楊猛聚兩廣閩浙四省督撫與洋人婚宴會晤的事情,在事後的半個月就傳遍了大清上下,五千萬兩的賠款、修約、傳教之事,並不是重點,重點是老毛子想割大清的龍興之地。
肅順的消息網,也是可圈可點的,最先說話的不是各地的督撫,而是各地駐防的將軍們,龍興之地是大清的面子所在,割出去,這大清還是大清嗎?

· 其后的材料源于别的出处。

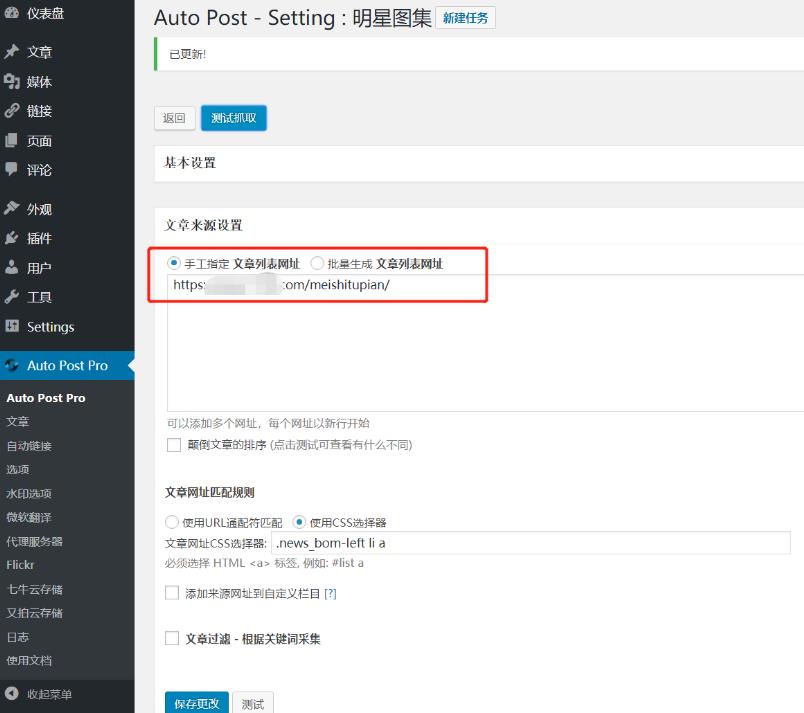Tick 添加来源网址到自定义栏目 checkbox
804x713 pixels.
[172, 593]
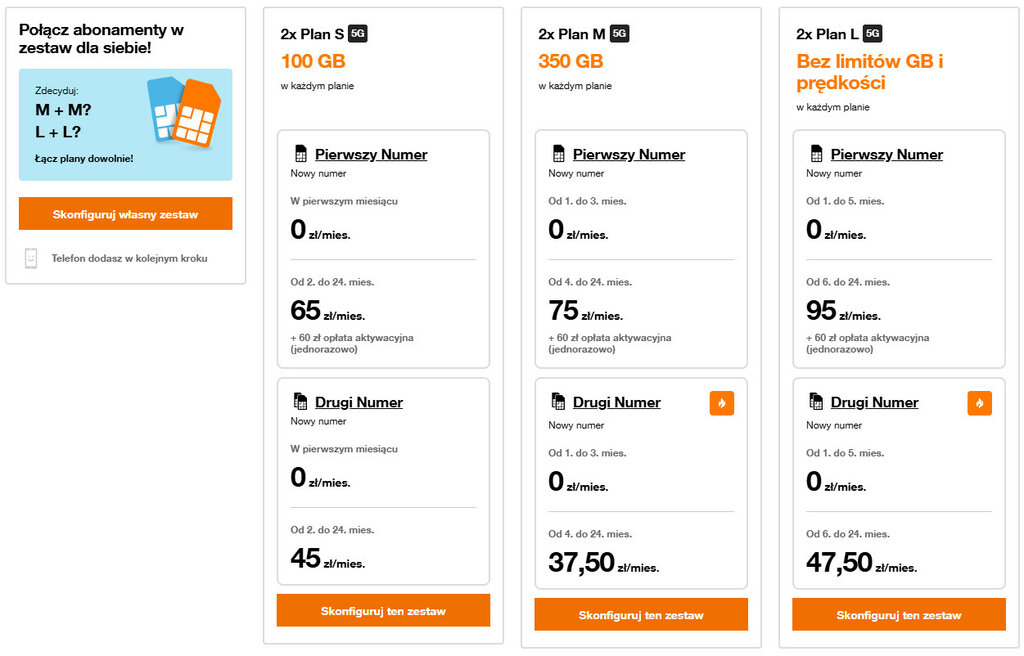Open Pierwszy Numer link in Plan S
The height and width of the screenshot is (656, 1024).
pos(371,155)
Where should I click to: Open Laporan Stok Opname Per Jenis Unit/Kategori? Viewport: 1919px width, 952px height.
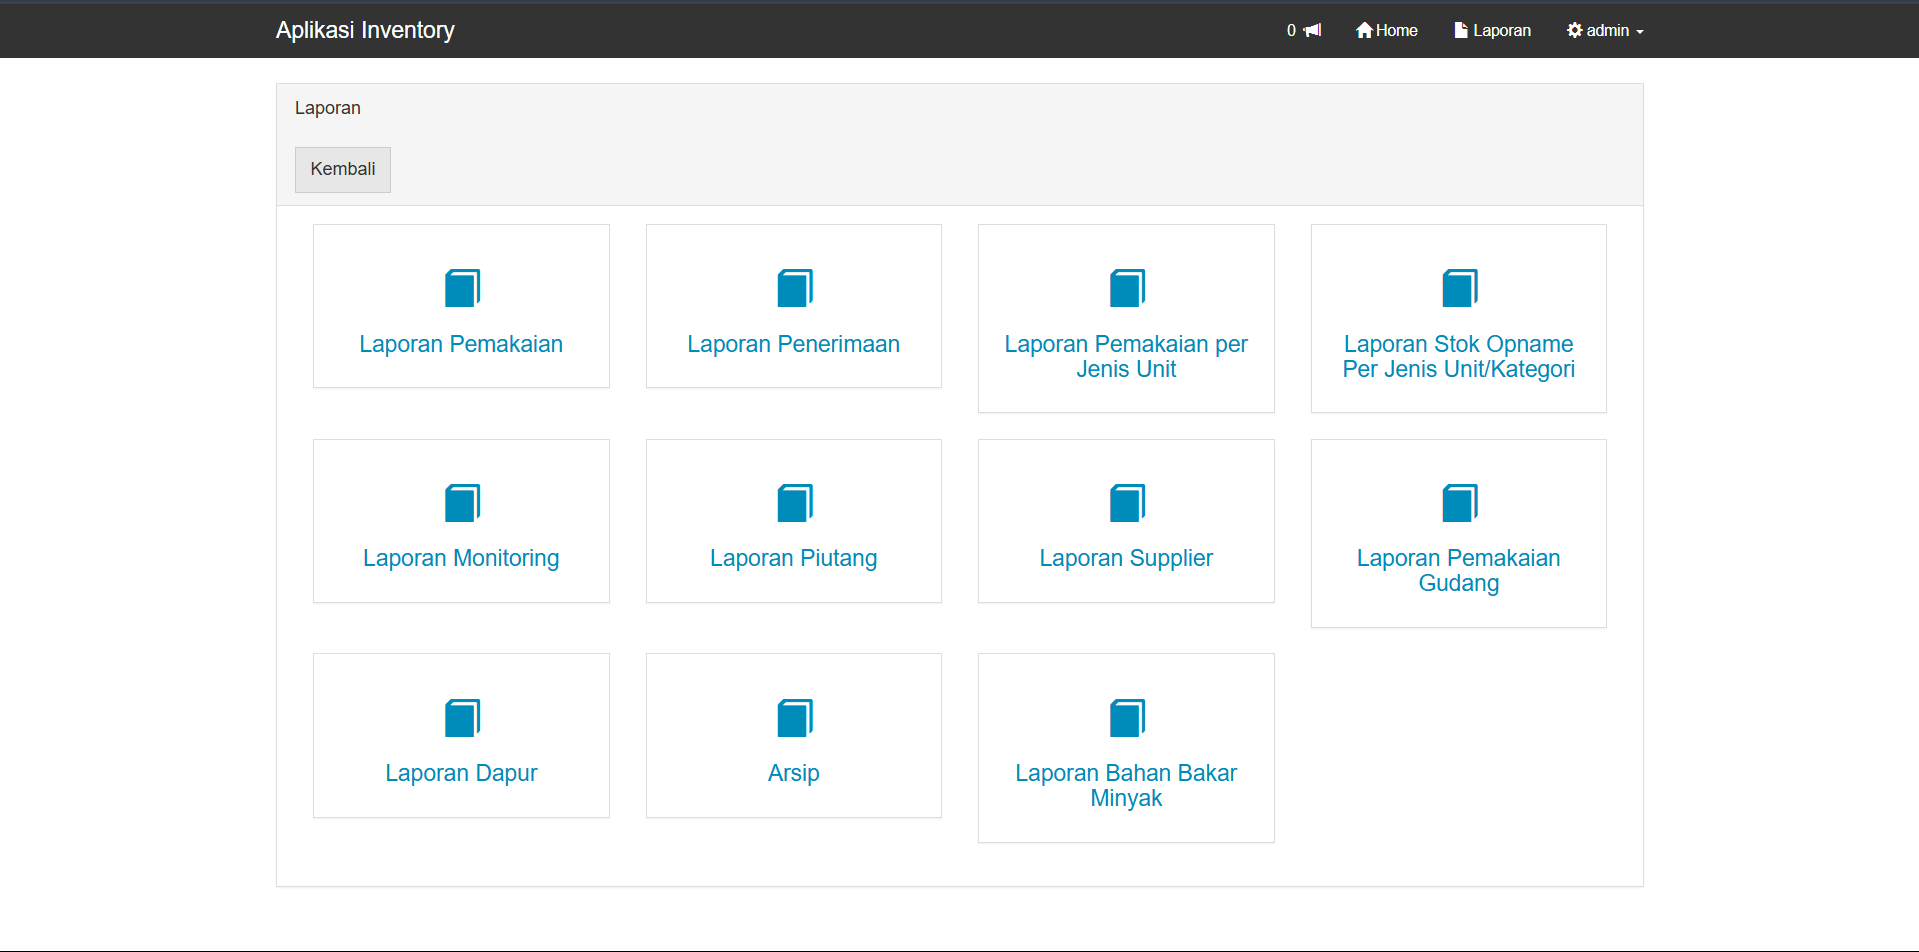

雖說各地的八旗兵,大多成了廢物點心,但在此事之上,各地的駐防將軍,也是求戰心切的,而東三省總督那邊,也爆出了不怎麼好的消息,老毛子的兵馬,果然出現在了興安嶺附近,雖說是小股的人馬,但與肅順傳的消息兩廂對照一下,不難發現老毛子的野心,這幫洋犢子果真是瞧上了大清的龍興之地。
“混賬!真真是混賬至極!這些洋鬼子,真當我大清好欺負麼?
割興安嶺,門兒也沒有!
楊三哥也是,這麼大的事兒,怎麼就不好直說了,竟讓肅順傳話,楊三哥的忠勇,朕是認可的,彭師傅,給楊三哥發份旨意,就說朕支持他,有什麼話儘可直言不諱。
老毛子都提出這樣的非分之想了,朕還有什麼臉面可言,如今朕不怕丟臉了!
知會理藩院,今後的一切夷務都要經楊三哥過目,理藩院的人太過愚鈍了!”
四色棍與各地的駐防將軍一樣,最關心的也是龍興之地的情況,好在楊三哥是個跋扈的人,不然下面的臣子說錯了話,壯了洋夷的膽氣。四色棍丟的臉面更多!
“陛下,此事尚要斟酌一下的,此次肅順串聯各地駐防將軍,可不是什麼好事兒!這多少有些脅迫朝廷的意思在裡頭。
各地的駐防將軍,自然是顧慮社稷傳承的。只是各地的督撫、朝中的衆臣至今沒有反應,怕是在醞釀一場風潮啊!
此事的源頭很難捉摸,是否是楊部堂手筆還很難說,有可能只是肅順一人所爲,楊部堂雖行事跋扈,但沒有這般孟浪的!”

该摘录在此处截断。